In Ankara, true laboratories of disinformation were set up, organizing the Turkish version of the causes and events related to the “alleged genocide”. The documents collected by lord Bryce and Toynbee were disputed, the Diary of American ambassador Henry Morgenthau was rejected, as were the books by Johannes Lepsius, the writings of Italian consul Giacomo Gorrini, and the reports of the missionaries.
1989: The Turkish Minister of Foreign Affairs, with an act aimed at appear as glamorous and aimed at belying the non denier historians, says he would open the archives. Then it was discovered that the available documents arrived up to 1894, and two different pathways had been created, one for the Turkish historians and one for the foreigners.
In those years, a team of Western denier historians emerged, and top research positions funded by Turkey were set up, that re-proposed the denier tese on the basis of pretentious “scientific data”: those historians include Heath Lowry, Justin Mc Carthy, Stanford Shaw and Bernard Lewis, who in 1995 was sentenced by the tribunal of Paris to a symbolic fine for denying genocide.
Why deny the Armenian genocide today?
In Turkey, today, article 301 of the criminal code defines as a crime the fact of talking about the Armenian genocide: doing so means attacking the power that keeps the historical truth, and thus it becomes an attack against the national identity.

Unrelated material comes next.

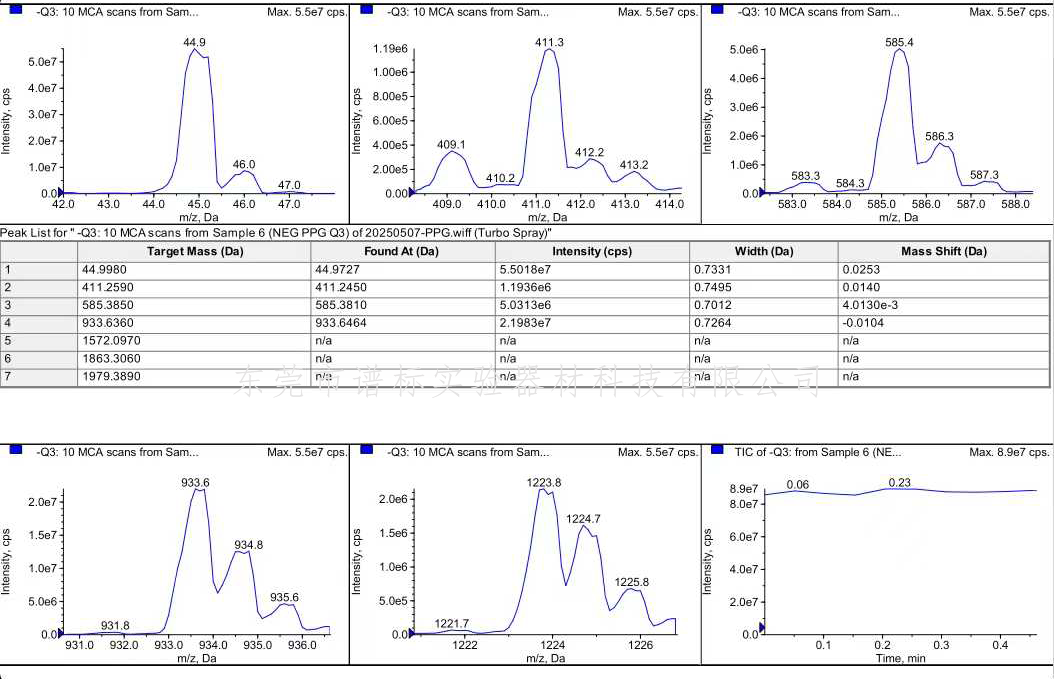The height and width of the screenshot is (679, 1054).
Task: Click blue square icon of 1223.8 peak pane
Action: point(366,452)
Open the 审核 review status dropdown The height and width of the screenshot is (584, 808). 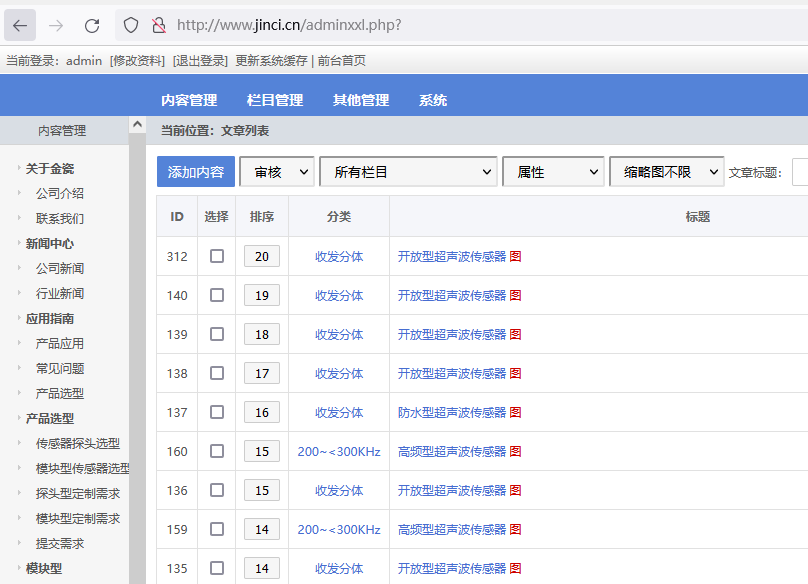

Today’s Turks are not responsible for the genocide, but the denial continues because doing anything different would mean upsetting the historiographical construction that has stood since the Thirties, to make room for the historical truth, with the consequence of letting the Armenian reality, which was accurately expelled from the horizon of new Turkey, emerge. Then, the serious problem of compensation or reparations would be put before the people’s attention.
There is an “original sin” at the basis of Republican Turkey. It was established politically and economically on the basis of genocide, and the major responsible for the apparatus of the Union and Progress Committee came together in it. The fathers of the Turkish homeland would be identified with the villains. Turkey could not be condemn them, if not by repudiating itself. In this frame work, therefore, the words of Pope Francis are particularly important, who in a homily of 12 April 2015 – to mark the centennial of the Metz Yeghern – defined the extermination of the Armenians as the “first genocide of the Twentieth Century”.